Day 1: AI Powered Blog Editing | AI Systems Field Notes

AI-Powered Blog Editing

Today I tested my AI agent’s voice-to-text functionality inside the blog system.

Instead of typing notes at the end of the day, I speak. The agent transcribes, structures, and generates a full draft post from our conversation. It works surprisingly well. The energy of spoken thoughts is different from typed ones, it feels more fluid, less filtered, less self-conscious.

But something became clear very quickly once the drafted version was published.

Generation is not the same as authorship.

The post read like it came from a machine.

The AI can turn my voice into paragraphs. It can organize my thoughts. It can even make the structure cleaner than what I would produce in raw form. But it doesn’t quite sound like me. The emphasis isn’t always where I would put it. When I read it back, it doesn’t fully satisfy me.

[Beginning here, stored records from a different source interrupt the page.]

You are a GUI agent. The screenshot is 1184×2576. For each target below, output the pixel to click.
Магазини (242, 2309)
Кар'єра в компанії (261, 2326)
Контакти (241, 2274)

As much as I want this blog to be fully automated, I’ve realized that if generation can be automated, editing becomes sacred. That’s the place where humans must stay in the loop.

What I Built

I tested the voice-to-text system for this blog, and technically, it works perfectly. I talk through what I built, what I learned, and what blocked me. The AI parses the conversation and produces a structured MDX draft aligned with my schema.

The system feels almost frictionless.

But publishing AI output blindly would defeat the entire purpose of documenting a real AI learning journey. I need to stay in the driver’s seat for every post.

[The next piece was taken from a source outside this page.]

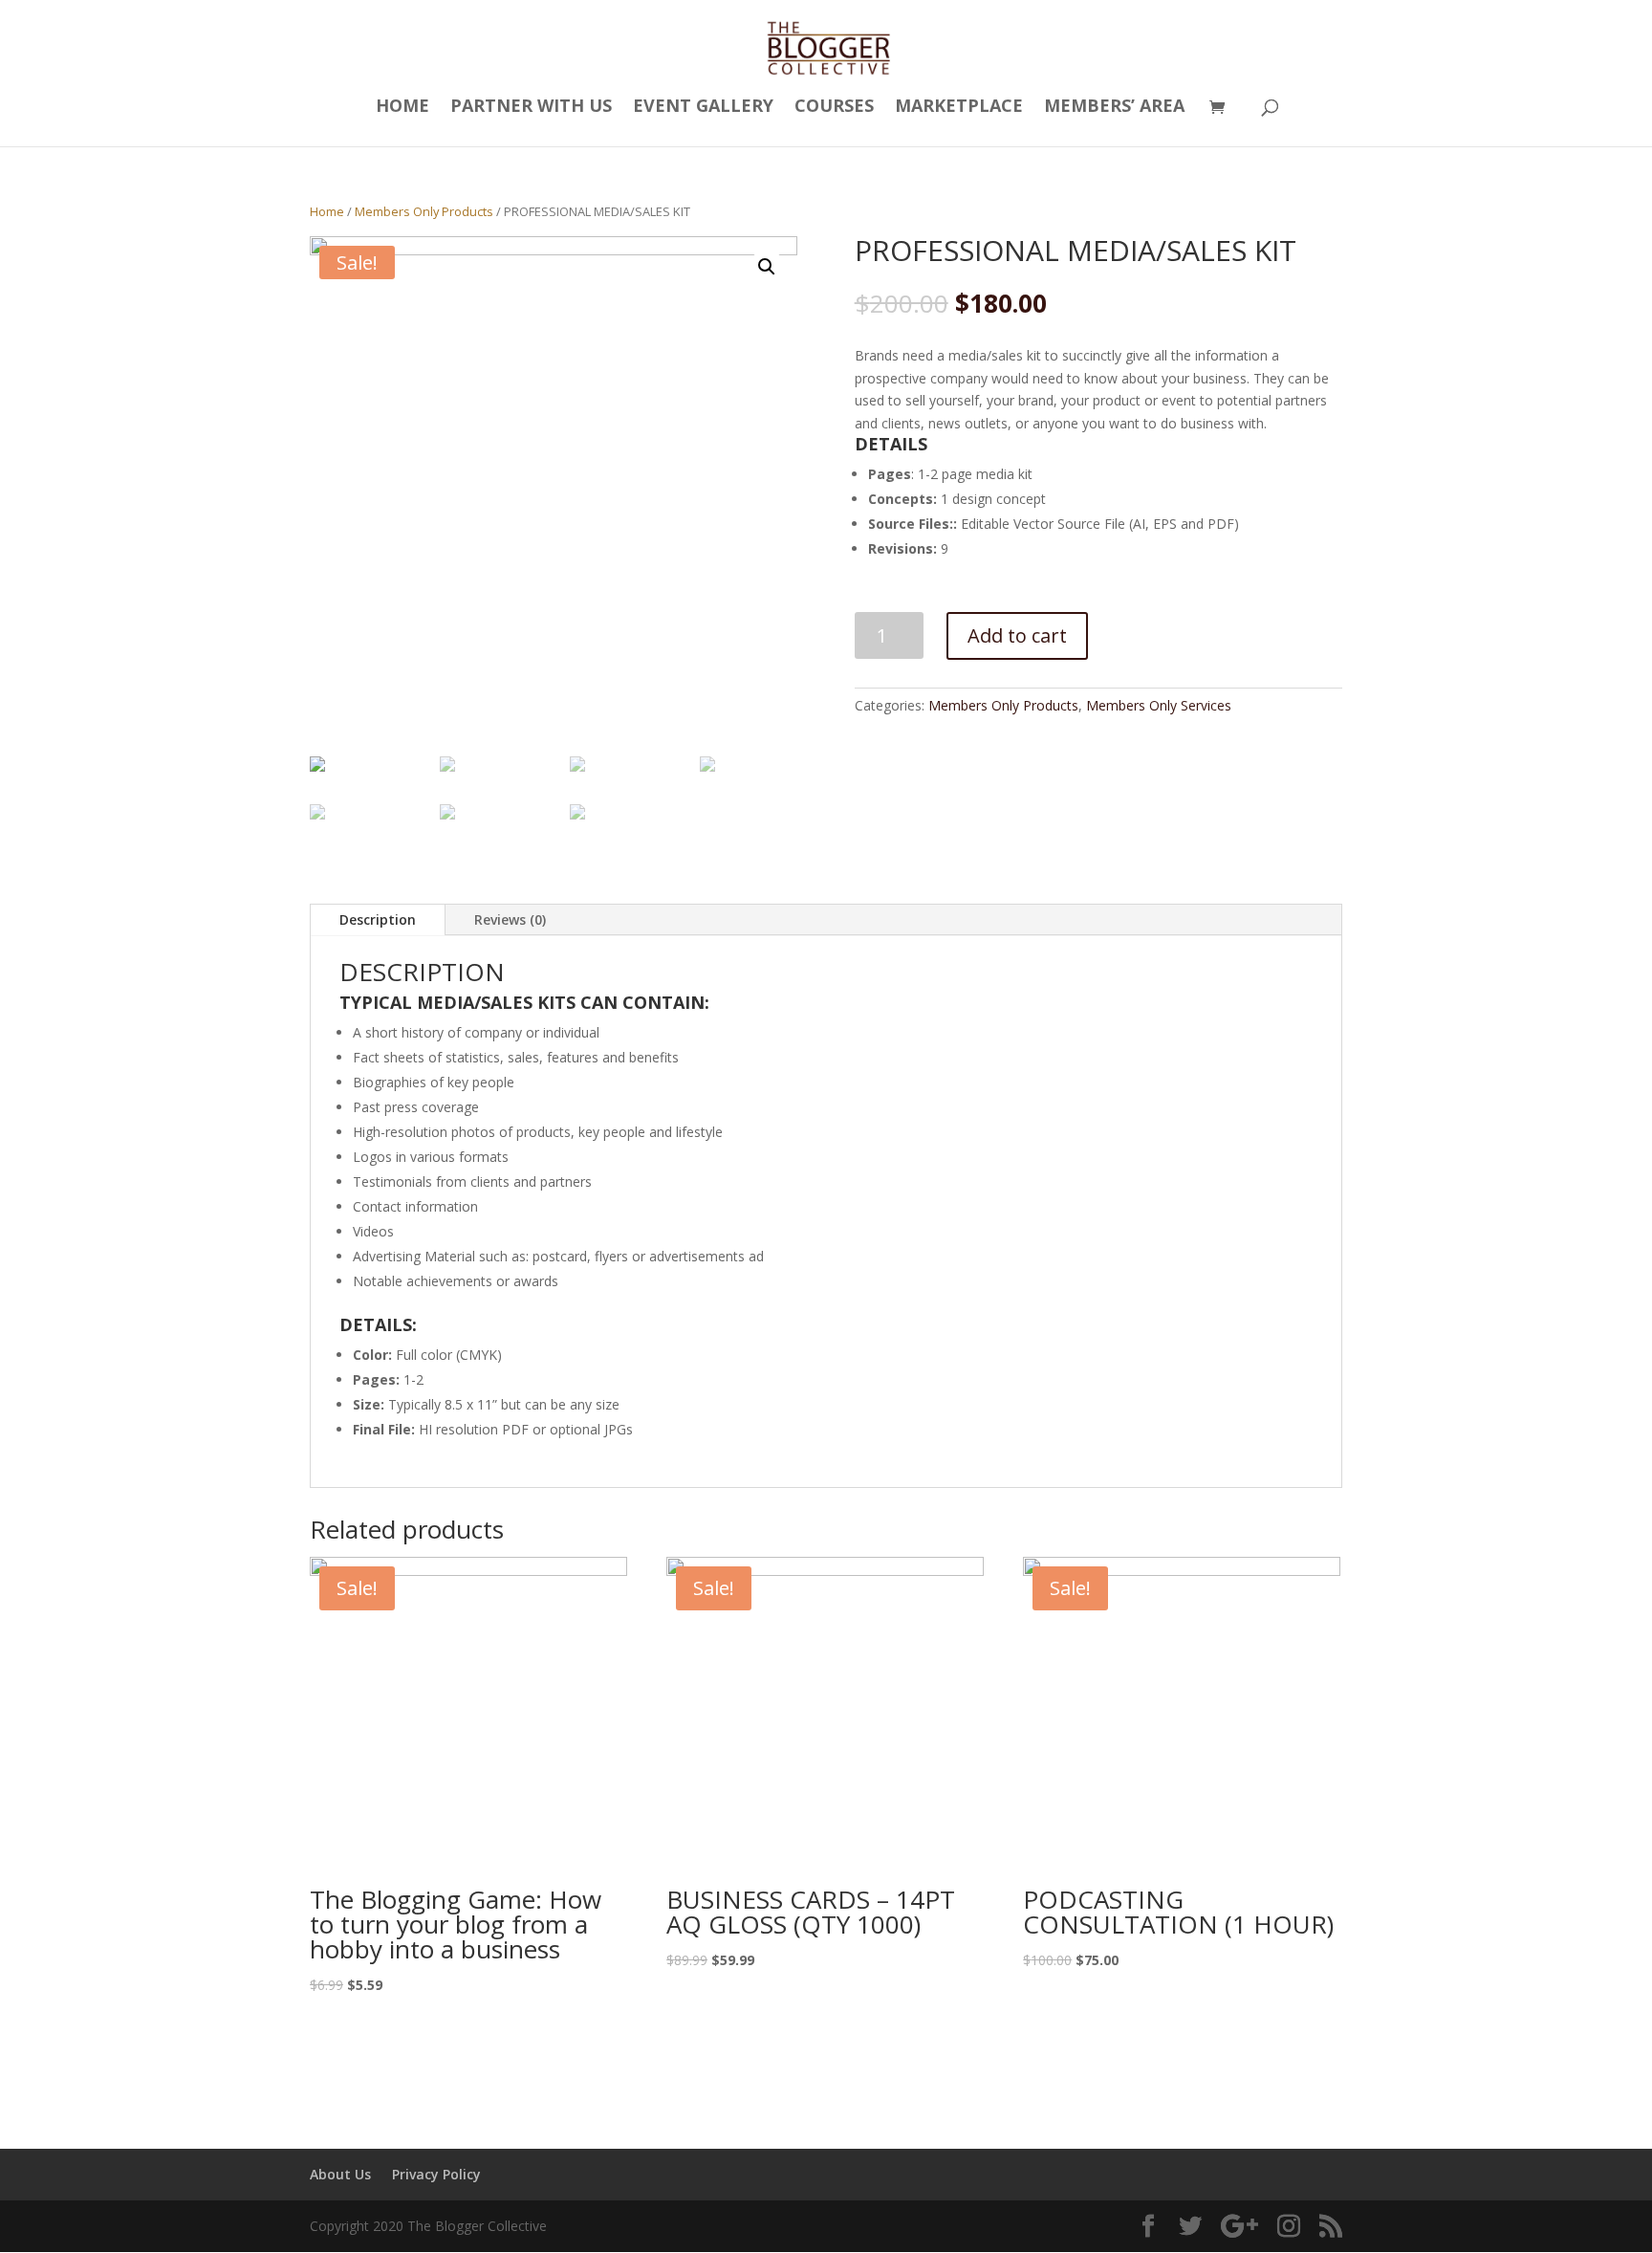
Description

So I’m building an edit function directly into the workflow.

The flow now looks like this: I speak → the AI generates → I land on an edit page → I refine it until it feels right → I publish.

It’s not fully automated — and that’s intentional. Each post needs to reflect my real thoughts and emotions at that moment in the journey. Automation is helpful, but authenticity is non-negotiable.

That edit window is not a minor feature. It’s the control surface. It’s where I reclaim ownership of the ideas. Without this step, the system would feel automated but hollow.

Ironically, the more powerful the generation becomes, the more important the editing layer becomes.

The Blocker

The main blocker today wasn’t generation. It was state management.

I now have two types of posts in the system.

There are published posts that exist in the repository.

And there are temporary drafts stored in session storage during the new post generation flow.

Both need to be editable in the same interface.

Architecturally, the cleanest approach is to reuse the same edit page for both. The UI is identical. The editing behavior is identical. But the source of truth is different.

Before rendering the edit page, the system must answer one simple but critical question:

Is this post persisted, or is it temporary?

That distinction determines the data source, the save logic, and the publish behavior.

A published post is persisted. It lives in the repository. Editing it means fetching real content, modifying it, and committing the changes again.

A temporary post is ephemeral. It only exists in session storage. It hasn’t been written to disk. It’s like clay that hasn’t been fired yet — still soft, still changeable.

In a way, this is the deeper lesson of AI-native systems.

The impressive part isn’t generating content anymore. That’s table stakes.

The real work is orchestration. State transitions. Clear boundaries. Knowing when something is a draft, when it becomes finalized, and when it turns permanent.

Voice-to-text generation was the flashy part.

Editing (by a human, me), state detection, and clean architecture are the real engineering.